▸ **Exercise details**
The entries below are to be printed again word for word.

Extracted records:
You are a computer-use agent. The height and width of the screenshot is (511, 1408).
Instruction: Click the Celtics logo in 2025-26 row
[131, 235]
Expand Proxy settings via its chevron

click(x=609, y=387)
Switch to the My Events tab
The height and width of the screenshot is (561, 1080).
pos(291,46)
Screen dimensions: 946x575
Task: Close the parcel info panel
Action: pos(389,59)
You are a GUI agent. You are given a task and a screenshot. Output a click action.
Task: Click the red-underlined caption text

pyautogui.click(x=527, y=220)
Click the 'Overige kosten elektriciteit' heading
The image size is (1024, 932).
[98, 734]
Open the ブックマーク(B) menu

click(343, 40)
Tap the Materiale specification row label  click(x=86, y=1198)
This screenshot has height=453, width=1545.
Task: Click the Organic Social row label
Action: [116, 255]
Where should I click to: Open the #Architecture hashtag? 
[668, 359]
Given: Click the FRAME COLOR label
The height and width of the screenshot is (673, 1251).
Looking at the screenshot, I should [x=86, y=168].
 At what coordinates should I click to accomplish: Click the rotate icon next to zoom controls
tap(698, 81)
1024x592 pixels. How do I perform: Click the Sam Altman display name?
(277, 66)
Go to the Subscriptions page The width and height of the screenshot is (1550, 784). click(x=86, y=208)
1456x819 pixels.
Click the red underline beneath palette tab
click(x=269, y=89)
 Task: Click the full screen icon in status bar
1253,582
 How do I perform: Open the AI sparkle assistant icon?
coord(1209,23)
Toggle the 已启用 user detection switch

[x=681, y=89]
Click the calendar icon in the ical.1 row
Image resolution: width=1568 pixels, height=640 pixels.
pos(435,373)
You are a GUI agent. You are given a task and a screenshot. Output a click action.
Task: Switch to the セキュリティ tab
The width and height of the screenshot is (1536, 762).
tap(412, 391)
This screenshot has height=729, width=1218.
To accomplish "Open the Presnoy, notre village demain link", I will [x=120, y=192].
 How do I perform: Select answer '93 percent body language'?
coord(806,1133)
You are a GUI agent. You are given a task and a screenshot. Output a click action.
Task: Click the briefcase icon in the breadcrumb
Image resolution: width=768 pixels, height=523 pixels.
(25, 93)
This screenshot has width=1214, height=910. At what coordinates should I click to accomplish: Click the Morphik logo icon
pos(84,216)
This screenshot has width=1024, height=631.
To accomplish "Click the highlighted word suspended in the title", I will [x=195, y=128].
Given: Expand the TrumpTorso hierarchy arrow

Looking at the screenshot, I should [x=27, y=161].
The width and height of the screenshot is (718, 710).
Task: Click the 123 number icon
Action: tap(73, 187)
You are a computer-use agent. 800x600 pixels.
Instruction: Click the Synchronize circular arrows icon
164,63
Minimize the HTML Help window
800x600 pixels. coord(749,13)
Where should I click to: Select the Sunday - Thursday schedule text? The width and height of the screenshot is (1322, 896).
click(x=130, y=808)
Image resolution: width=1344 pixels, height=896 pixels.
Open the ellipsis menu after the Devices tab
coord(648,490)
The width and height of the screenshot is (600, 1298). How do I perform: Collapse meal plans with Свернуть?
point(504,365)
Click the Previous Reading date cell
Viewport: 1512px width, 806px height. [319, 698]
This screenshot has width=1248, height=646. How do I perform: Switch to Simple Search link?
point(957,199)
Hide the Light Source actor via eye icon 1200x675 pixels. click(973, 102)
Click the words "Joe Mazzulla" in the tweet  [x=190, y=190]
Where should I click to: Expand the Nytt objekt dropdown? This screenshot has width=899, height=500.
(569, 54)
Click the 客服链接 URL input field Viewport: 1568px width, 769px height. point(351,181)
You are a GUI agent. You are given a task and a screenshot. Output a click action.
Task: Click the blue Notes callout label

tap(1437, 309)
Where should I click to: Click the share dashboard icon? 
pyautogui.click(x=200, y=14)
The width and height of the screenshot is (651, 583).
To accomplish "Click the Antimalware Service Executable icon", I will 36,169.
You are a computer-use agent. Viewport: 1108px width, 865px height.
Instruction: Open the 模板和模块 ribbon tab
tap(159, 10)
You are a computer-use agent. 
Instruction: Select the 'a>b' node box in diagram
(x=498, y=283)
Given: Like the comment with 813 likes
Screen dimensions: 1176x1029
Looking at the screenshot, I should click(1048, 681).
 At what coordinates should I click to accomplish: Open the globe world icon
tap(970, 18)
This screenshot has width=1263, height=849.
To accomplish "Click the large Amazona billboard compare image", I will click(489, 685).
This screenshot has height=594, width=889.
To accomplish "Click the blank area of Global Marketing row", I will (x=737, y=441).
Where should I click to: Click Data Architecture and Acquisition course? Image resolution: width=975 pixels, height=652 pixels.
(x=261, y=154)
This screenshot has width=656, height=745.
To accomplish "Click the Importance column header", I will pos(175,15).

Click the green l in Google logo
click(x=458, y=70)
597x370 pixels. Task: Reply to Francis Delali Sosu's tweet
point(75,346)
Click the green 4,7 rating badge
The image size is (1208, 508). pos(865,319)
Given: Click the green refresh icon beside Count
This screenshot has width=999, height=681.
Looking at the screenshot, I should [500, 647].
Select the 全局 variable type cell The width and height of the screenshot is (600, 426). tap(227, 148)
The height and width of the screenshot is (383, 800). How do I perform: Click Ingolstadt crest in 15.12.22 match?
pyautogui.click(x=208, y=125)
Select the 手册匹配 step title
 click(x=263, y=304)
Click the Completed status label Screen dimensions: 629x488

▸ **Response to the exercise**
You are a computer-use agent. The height and width of the screenshot is (511, 1408).
Instruction: Click the Celtics logo in 2025-26 row
[131, 235]
Expand Proxy settings via its chevron

click(x=609, y=387)
Switch to the My Events tab
The height and width of the screenshot is (561, 1080).
pos(291,46)
Screen dimensions: 946x575
Task: Close the parcel info panel
Action: pos(389,59)
You are a GUI agent. You are given a task and a screenshot. Output a click action.
Task: Click the red-underlined caption text

pyautogui.click(x=527, y=220)
Click the 'Overige kosten elektriciteit' heading
The image size is (1024, 932).
[98, 734]
Open the ブックマーク(B) menu

click(343, 40)
Tap the Materiale specification row label  click(x=86, y=1198)
This screenshot has height=453, width=1545.
Task: Click the Organic Social row label
Action: [116, 255]
Where should I click to: Open the #Architecture hashtag? 
[668, 359]
Given: Click the FRAME COLOR label
The height and width of the screenshot is (673, 1251).
Looking at the screenshot, I should [x=86, y=168].
 At what coordinates should I click to accomplish: Click the rotate icon next to zoom controls
tap(698, 81)
1024x592 pixels. How do I perform: Click the Sam Altman display name?
(277, 66)
Go to the Subscriptions page The width and height of the screenshot is (1550, 784). click(x=86, y=208)
1456x819 pixels.
Click the red underline beneath palette tab
click(x=269, y=89)
 Task: Click the full screen icon in status bar
1253,582
 How do I perform: Open the AI sparkle assistant icon?
coord(1209,23)
Toggle the 已启用 user detection switch

[x=681, y=89]
Click the calendar icon in the ical.1 row
Image resolution: width=1568 pixels, height=640 pixels.
pos(435,373)
You are a GUI agent. You are given a task and a screenshot. Output a click action.
Task: Switch to the セキュリティ tab
The width and height of the screenshot is (1536, 762).
tap(412, 391)
This screenshot has height=729, width=1218.
To accomplish "Open the Presnoy, notre village demain link", I will [x=120, y=192].
 How do I perform: Select answer '93 percent body language'?
coord(806,1133)
You are a GUI agent. You are given a task and a screenshot. Output a click action.
Task: Click the briefcase icon in the breadcrumb
Image resolution: width=768 pixels, height=523 pixels.
(25, 93)
This screenshot has width=1214, height=910. At what coordinates should I click to accomplish: Click the Morphik logo icon
pos(84,216)
This screenshot has width=1024, height=631.
To accomplish "Click the highlighted word suspended in the title", I will [x=195, y=128].
Given: Expand the TrumpTorso hierarchy arrow

Looking at the screenshot, I should [x=27, y=161].
The width and height of the screenshot is (718, 710).
Task: Click the 123 number icon
Action: tap(73, 187)
You are a computer-use agent. 800x600 pixels.
Instruction: Click the Synchronize circular arrows icon
164,63
Minimize the HTML Help window
800x600 pixels. coord(749,13)
Where should I click to: Select the Sunday - Thursday schedule text? The width and height of the screenshot is (1322, 896).
click(x=130, y=808)
Image resolution: width=1344 pixels, height=896 pixels.
Open the ellipsis menu after the Devices tab
coord(648,490)
The width and height of the screenshot is (600, 1298). How do I perform: Collapse meal plans with Свернуть?
point(504,365)
Click the Previous Reading date cell
Viewport: 1512px width, 806px height. [319, 698]
This screenshot has width=1248, height=646. How do I perform: Switch to Simple Search link?
point(957,199)
Hide the Light Source actor via eye icon 1200x675 pixels. click(973, 102)
Click the words "Joe Mazzulla" in the tweet  [x=190, y=190]
Where should I click to: Expand the Nytt objekt dropdown? This screenshot has width=899, height=500.
(569, 54)
Click the 客服链接 URL input field Viewport: 1568px width, 769px height. point(351,181)
You are a GUI agent. You are given a task and a screenshot. Output a click action.
Task: Click the blue Notes callout label

tap(1437, 309)
Where should I click to: Click the share dashboard icon? 
pyautogui.click(x=200, y=14)
The width and height of the screenshot is (651, 583).
To accomplish "Click the Antimalware Service Executable icon", I will 36,169.
You are a computer-use agent. Viewport: 1108px width, 865px height.
Instruction: Open the 模板和模块 ribbon tab
tap(159, 10)
You are a computer-use agent. 
Instruction: Select the 'a>b' node box in diagram
(x=498, y=283)
Given: Like the comment with 813 likes
Screen dimensions: 1176x1029
Looking at the screenshot, I should click(1048, 681).
 At what coordinates should I click to accomplish: Open the globe world icon
tap(970, 18)
This screenshot has width=1263, height=849.
To accomplish "Click the large Amazona billboard compare image", I will click(489, 685).
This screenshot has height=594, width=889.
To accomplish "Click the blank area of Global Marketing row", I will (x=737, y=441).
Where should I click to: Click Data Architecture and Acquisition course? Image resolution: width=975 pixels, height=652 pixels.
(x=261, y=154)
This screenshot has width=656, height=745.
To accomplish "Click the Importance column header", I will pos(175,15).

Click the green l in Google logo
click(x=458, y=70)
597x370 pixels. Task: Reply to Francis Delali Sosu's tweet
point(75,346)
Click the green 4,7 rating badge
The image size is (1208, 508). pos(865,319)
Given: Click the green refresh icon beside Count
This screenshot has width=999, height=681.
Looking at the screenshot, I should [500, 647].
Select the 全局 variable type cell The width and height of the screenshot is (600, 426). tap(227, 148)
The height and width of the screenshot is (383, 800). How do I perform: Click Ingolstadt crest in 15.12.22 match?
pyautogui.click(x=208, y=125)
Select the 手册匹配 step title
 click(x=263, y=304)
Click the Completed status label Screen dimensions: 629x488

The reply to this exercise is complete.